Why does Utah have different concrete mixing trucks than everywhere else?

nope.

There is also this type, which has no rotating barrel. Mixing of dry ingredients and water is done with an auger.

They may actually be delivering concrete, and not cement, but the common name for them around here is the cement truck. It’s like the whole “Is a tomato a vegetable or a fruit” thing. It depends on why you are asking.

Concrete truck, cement mixer, transit mixer; it’s all just communication, right?

Missed this thread the first time around.

Actually now that you asked. . .

It’s the Fundamentalist Mormons, but yes, there is a Mormon mafia of sorts which does a lot of concrete work. From the Salt Lake Tribune. How Utah concrete companies, using underpaid workers and teens, send money to a polygamous churchThey use the “lost boys,” the leftover males who are not going to be able to get brides and are exploited for labor then shoved out of the system. From Time.

I actually don’t know a lot about Fundamentalist Mormons. I heard about this connection on a now discontinued podcast Mormon Expression, by an ex-mormon. He claimed that the Fundamentalists were not the nicest people in the world and this was the reason he never discussed them on his podcast.

Front discharge mixers were invented by a guy in Utah:

However I’d say from casual observation Oshkosh Truck from Wisconsin has one of the biggest if not biggest market shares. There are other brands though.

Traditional rear discharge mixers still account for around 70% of new sales in North America.

Truth! In daily life, those of us at work drove “see-MENT mixers” :wink:

We had a couple in the fleet. They were so ugly they were called “OhMyGosh”…

An excuse to post a link to this:

Funny that this thread got revived, but when I went to South Carolina for the eclipse, I saw a front discharge cement truck for the first time outside of Utah.

OK, so this isn’t something “new” or “recent” in Utah, as I noticed this as a kid in the late 70s, early 80s. I was born in Utah, but moved to Idaho and the later moved to AZ. I would only notice the front discharge trucks when I went back to visit family in Utah. Still, I notice inky front discharge trucks in Utah, now that I live there, and just came to AZ for the week, and still only see rear discharge here.

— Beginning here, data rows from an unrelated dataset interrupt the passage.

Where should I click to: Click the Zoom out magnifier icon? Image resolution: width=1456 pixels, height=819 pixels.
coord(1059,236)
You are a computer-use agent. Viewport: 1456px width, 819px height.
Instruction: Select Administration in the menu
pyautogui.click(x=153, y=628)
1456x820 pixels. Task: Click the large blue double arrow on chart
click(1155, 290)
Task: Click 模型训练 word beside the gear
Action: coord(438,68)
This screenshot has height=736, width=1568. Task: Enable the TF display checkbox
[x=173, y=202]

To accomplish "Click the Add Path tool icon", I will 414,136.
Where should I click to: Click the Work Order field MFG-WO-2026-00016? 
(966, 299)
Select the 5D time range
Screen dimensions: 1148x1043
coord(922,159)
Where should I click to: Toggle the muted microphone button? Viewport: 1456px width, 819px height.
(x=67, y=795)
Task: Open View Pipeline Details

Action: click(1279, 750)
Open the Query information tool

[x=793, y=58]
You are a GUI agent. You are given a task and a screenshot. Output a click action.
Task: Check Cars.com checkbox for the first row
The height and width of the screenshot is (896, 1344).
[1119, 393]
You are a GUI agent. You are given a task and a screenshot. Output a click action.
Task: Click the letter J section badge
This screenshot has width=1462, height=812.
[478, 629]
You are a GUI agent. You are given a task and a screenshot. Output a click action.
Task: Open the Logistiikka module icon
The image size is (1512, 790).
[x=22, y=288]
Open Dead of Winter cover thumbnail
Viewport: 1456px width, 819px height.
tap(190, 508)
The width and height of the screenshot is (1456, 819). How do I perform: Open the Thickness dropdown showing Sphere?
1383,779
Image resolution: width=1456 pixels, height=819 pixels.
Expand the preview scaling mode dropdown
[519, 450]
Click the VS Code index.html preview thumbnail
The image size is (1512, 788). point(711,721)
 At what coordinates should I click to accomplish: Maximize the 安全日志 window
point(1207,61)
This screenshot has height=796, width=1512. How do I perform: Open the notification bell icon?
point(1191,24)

Looking around, it turns out that the trucks are a Utah invention, specifically because of all of the shortcomings of of the rear discharge trucks.

The first time I saw one of these while driving, it was turning from a side road onto the road I was on, headed the other way. I slowed way down until it was past, because my brain parsed it as “cement mixer driving backwards rapidly on the highway”, and I had no idea what was going on.

I saw it in Kentucky, though, so they are other places.

The type of cement mixer in the picture you provide is the only type I have seen here in Northern Indiana in over 20 years, as has been said front unloading cement mixers are much easier for the driver to maneuver. The driver can see where the cement crew wants the cement to be poured.The driver can also see if there are obstacles that must be avoided, something the cement crew isn’t always in tune with. Cement mixers that unload from the back are inherently more difficult to maneuver as the driver has to rely on the proper signaling, can’t see obstacles etc.

Oh, and by the way, it’s usually the cement delivery company that’s on the hook for any damage the driver does.

Zuer-coli

Does anyone know where the front chute cement mixers were first invented? That piece of information may help solve this mystery.

I grew up in downstate New York in the 70’s, and all I saw were rear discharge. I moved to the Midwest in 1979, and all I’ve seen have been front discharge since.

I see a few types of concrete trucks in Michigan.

for small jobs (e.g. you’re putting up a shed and need a slab poured) you call for a “Mini-Mix” which is a light- or medium-duty truck with a small-ish rear-discharge drum.

for bigger jobs (foundations, parking lots, etc.) most of them are front discharge, rear-engine trucks like this.

For really big jobs like building a long stretch of road, they’ll just use dump trucks which haul in mixed concrete from a “hopper” in a staging area, and you have a continual stream of trucks dumping loads of concrete in front of the leveler/finisher. If the staging area is close by, they’ll use box dump trucks like this. I’ve also seen trucks like this, which also had a mixer/beater inside the dump barrel. I assume it’s for when the staging area is farther away and they use the beater to agitate the concrete and hold off curing.